Campionati africani. Venerdì scorso la prova più prestigiosa, quella dei professionisti su strada, a Benslimane, a nord di Casablanca, in Marocco. Trionfo eritreo: cinque nei primi sette, la vittoria a Tesfom Okubamariam, che oggi compie 25 anni, davanti all’algerino Youcef Reguigui e all’altro eritreo Mekseb Debesay. Nei 171 km, volati a oltre 41,5 di media, fra i 90 iscritti (60 arrivati, 20 ritirati, 10 fuori tempo massimo), nessun tanzaniano.
E’ un mistero. Da mesi non si sa più nulla del presidente né del segretario generale della federazione, la Cycling Association of Tanzania (che in kiswahili, la lingua tanzaniana, è conosciuta con l’acronimo Chabata della più musicale versione lunga Chama cha Waendesha Baiskeli cha Tanzania), presente e attiva dal 1967, ma passiva, anzi, assente negli ultimi tempi. Jax Mhagama e John Machemba, rispettivamente presidente e segretario generale, sembrano irreperibili anche nell’ufficio numero 2 del primo piano della palazzina in Morogoro Road di Dar es Salaam. E tace pure il sito federale ufficiale. L’ultimo aggiornamento risale al dicembre 2014. Sotto la voce “news”, cioè notizie e anche novità, appare il laconico e fiducioso messaggio “coming soon”, presto in arrivo. Ma il concetto del tempo, in Africa, è molto più vago e approssimativo che altrove.

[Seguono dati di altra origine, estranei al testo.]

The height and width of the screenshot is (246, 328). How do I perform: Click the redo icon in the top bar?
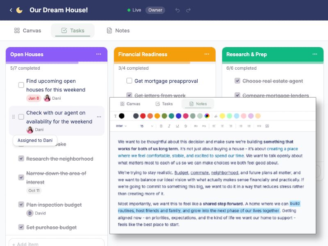point(188,10)
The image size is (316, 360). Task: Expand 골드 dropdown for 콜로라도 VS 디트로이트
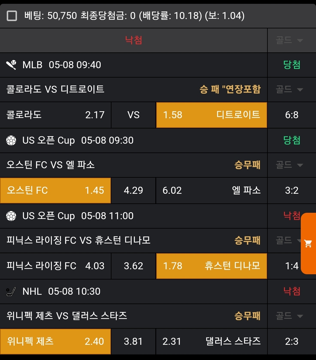coord(289,90)
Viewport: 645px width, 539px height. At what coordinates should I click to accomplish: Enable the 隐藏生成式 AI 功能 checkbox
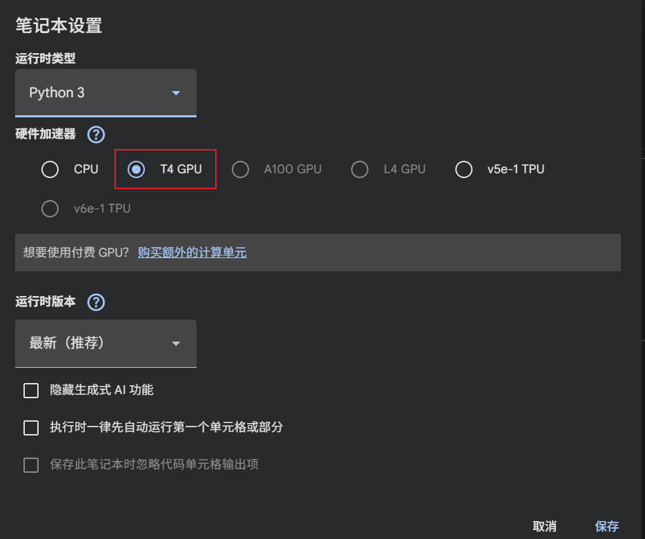[x=31, y=391]
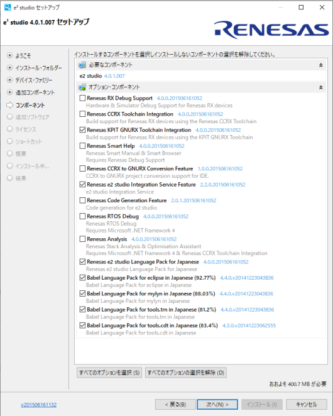Collapse the オプション・コンポーネント section
Viewport: 333px width, 416px height.
pos(321,87)
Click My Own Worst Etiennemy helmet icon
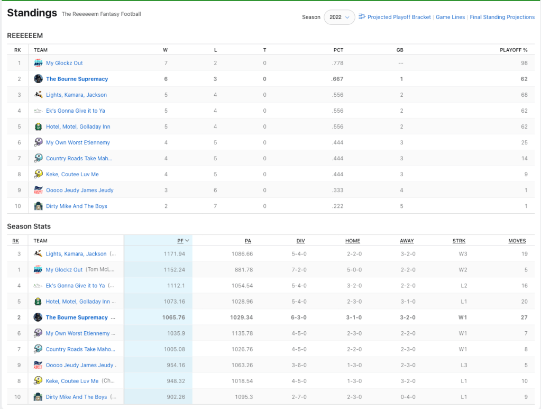The image size is (541, 409). click(x=38, y=142)
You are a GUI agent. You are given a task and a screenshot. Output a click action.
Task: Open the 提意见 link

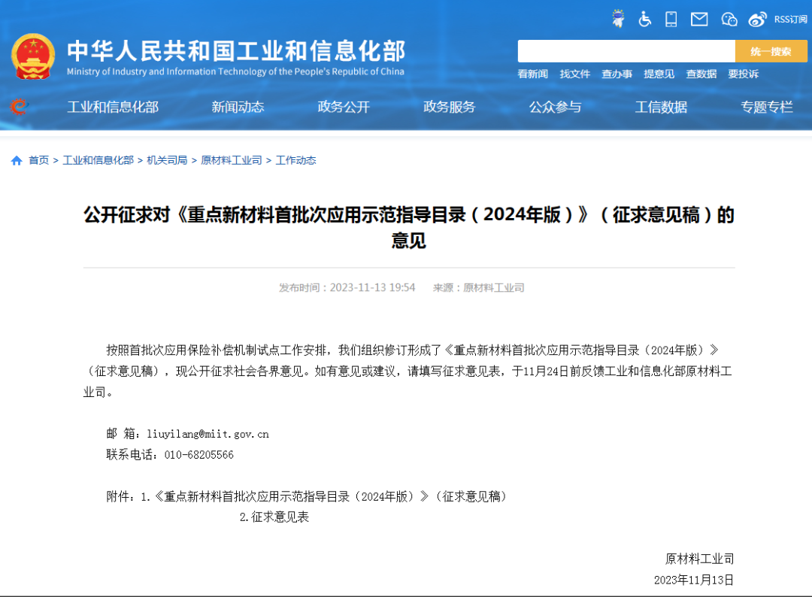tap(659, 73)
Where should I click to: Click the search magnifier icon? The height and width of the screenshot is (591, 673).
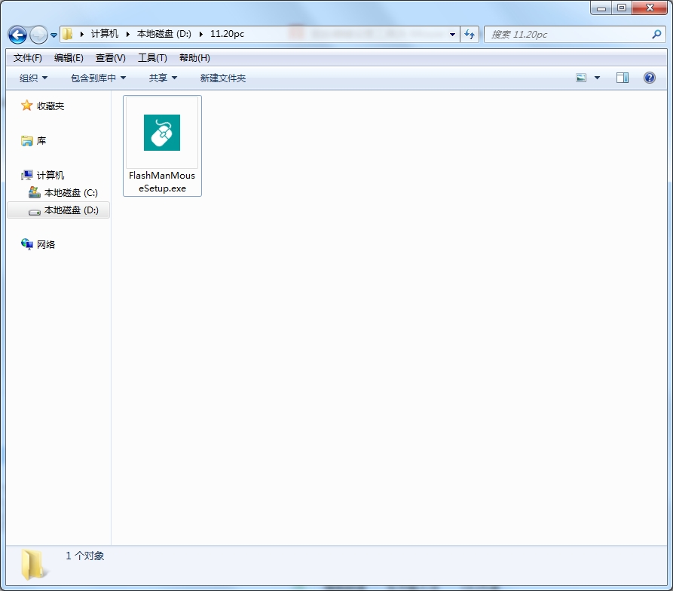pos(656,35)
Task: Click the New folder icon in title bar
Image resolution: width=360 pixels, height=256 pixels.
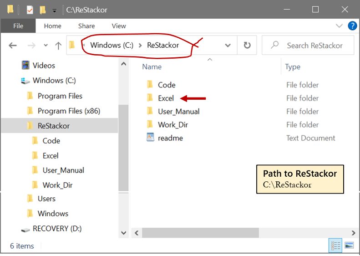Action: (x=43, y=10)
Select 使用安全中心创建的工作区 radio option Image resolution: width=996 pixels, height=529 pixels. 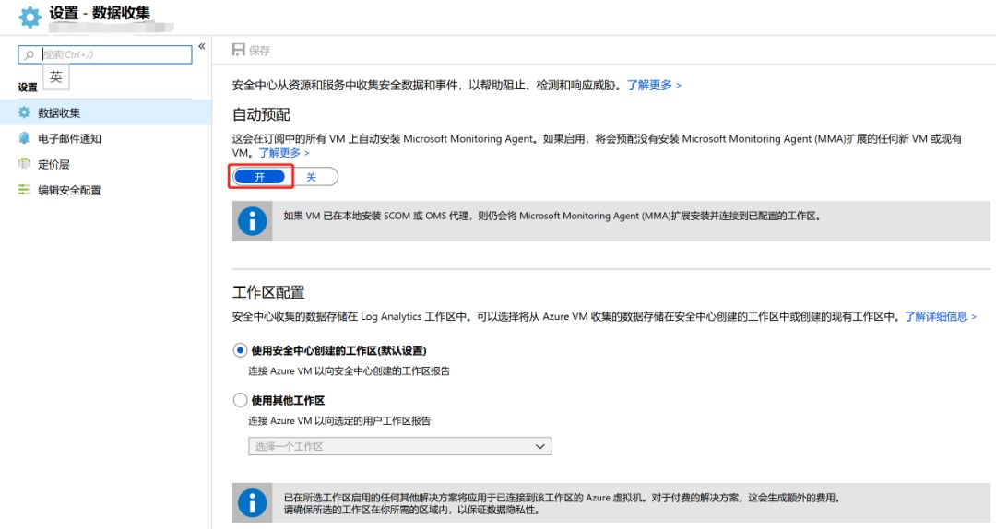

Eppure la Tanzania vanta un corridore professionista, Richard Laizer, 26 anni, nato ai piedi del Kilimanjaro, ingaggiato nell’ottobre 2015 dalla Bike Aid (ora Stradalli-Bike Aid), formazione tedesca che si propone (il suo motto: “Ride for Help”, pedala per aiutare) di sostenere e lanciare il ciclismo africano. Tant’è che fra i suoi corridori, soprattutto tedeschi semiprofessionisti, ci sono sei africani: oltre a Laizer, anche i ruandesi Jean-Bosco Nsengimana, vincitore del Tour of Rwanda 2015, e Janvier Hadi, e gli eritrei Meron Teshome, Amanuel Mengis e Meron Amanuel. E nel loro calendario non solo le maggiori corse africane (a cominciare dalla Tropicale Amissa Bongo, in Gabon, in cui Laizer è stato costretto all’abbandono per un violento attacco di febbre, poi diagnosticato e curato come malaria all’ospedale di Libreville), ma anche alcune europee.
In Tanzania, e in molti altri paesi africani, il ciclismo procede solo grazie alla buona volontà e al volontariato. L’Arusha Cycling Club, dove è cresciuto Laizer, è uno di questi piccoli focolai di passione: tra mountain bike e strada, tra ragazzi e ragazze, tra semplicità e umiltà, tra sacrifici e donazioni. E che sopravviverà anche alla scomparsa del presidente e del segretario generale della federazione tanzaniana.
Le prossime elezioni si terranno alla fine del 2016. E si spera che stavolta siano premiati dirigenti più motivati e trasparenti.